The Series object is a crucial data structure in Polars, representing one-dimensional, or 1-D for short, information. It combines the features of both a vector and HashMap by having an ordered sequence with labels for easy retrieval. A simple analogy would be to imagine one column that stores actual data values with a label. This makes managing large amounts of structured data more accessible and effective within your codebase.

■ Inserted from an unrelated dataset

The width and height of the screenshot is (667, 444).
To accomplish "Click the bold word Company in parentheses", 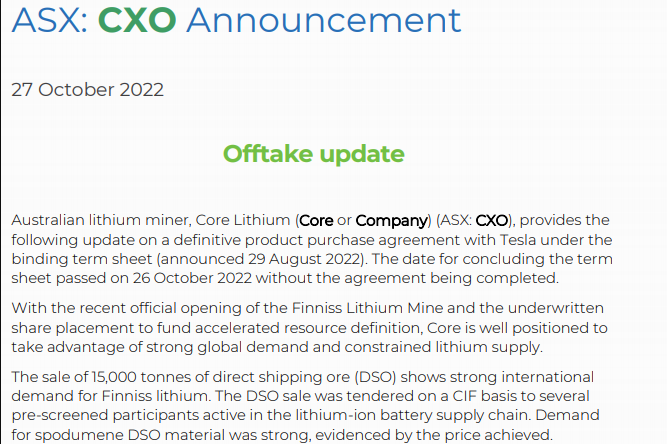I will [x=391, y=220].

To create a Series object in Polars, initialize it using the Series::new method. This powerful function allows for creating custom Series objects with specified values and inferred data types to suit your needs. This process can be demonstrated by examining the following code. By utilizing the Series::new method, we can create a Series object denoted as series and assign it values [1, 2, 3].

use polars::prelude::*;

let series: Series = [1, 2, 3].iter().collect();

// or

let series: Series = Series::new("", &[1, 2, 3]);

println!("{:?}", series);

Running the above code in a Jupyter notebook cell will produce the following output:

shape: (3,)
Series: ‘’ [i32]
[
1
2
3
]

The output of a Series object created using the Series::new method displays the representation of one-dimensional data in Polars. The Series object contains an ordered sequence of values indexed with a label to facilitate easy retrieval. The indices are integers by default, beginning with 0 and incrementing by 1 for each value in the Series.

It is crucial to note that the Series objects have a remarkable advantage over other data structures in terms of customization. Column names are utilized for better comprehension of data. Think of them as labels to better comprehend each column/feature.

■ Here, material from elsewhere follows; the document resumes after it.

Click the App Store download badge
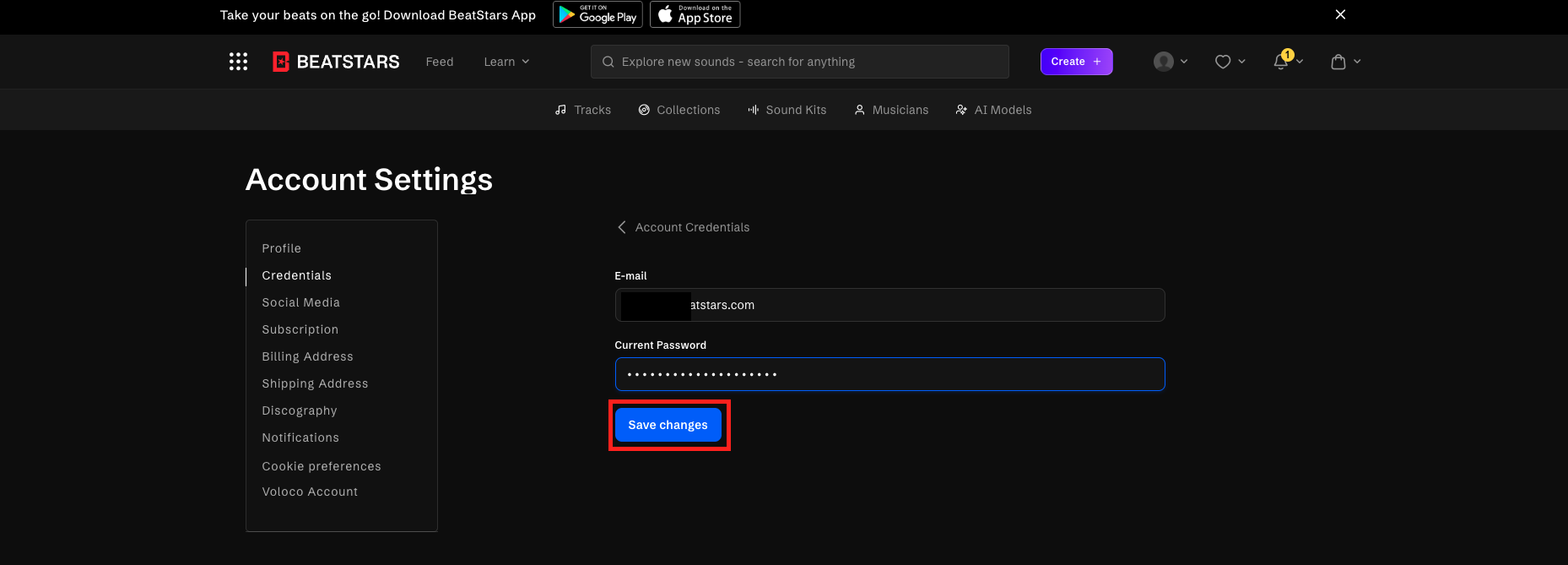This screenshot has width=1568, height=565. pyautogui.click(x=695, y=14)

Polars’s series objects are highly adaptable and can accommodate various data types, such as integers, strings, booleans, or datetime values. To create a new Series object with strings only in it named series, use the Series::new method while passing a vector of string objects for storing them as strings.

let seasons_ser: Series = Series::new("seasons", &["Winter", "Spring", "Summer", "Fall"]);
println!("{:?}", seasons_ser);

Running this snippet will result in the following output:

shape: (4,)
Series: 'seasons' [str]
[
"Winter"
"Spring"
"Summer"
"Fall"
]

The result is a Series object which is nicely rendered on the terminal. We can see here that Polars has automatically identified the type of data in this Series as str and set the dtype attribute as appropriate.

In Python, when working with data, it’s common to come across missing or null values denoted by the None type. However, when dealing with typed lists like those found in the Python pandas series object, we must handle these missing values differently. In such scenarios, Pandas automatically transforms the list into an object-type array and inserts a placeholder value of None.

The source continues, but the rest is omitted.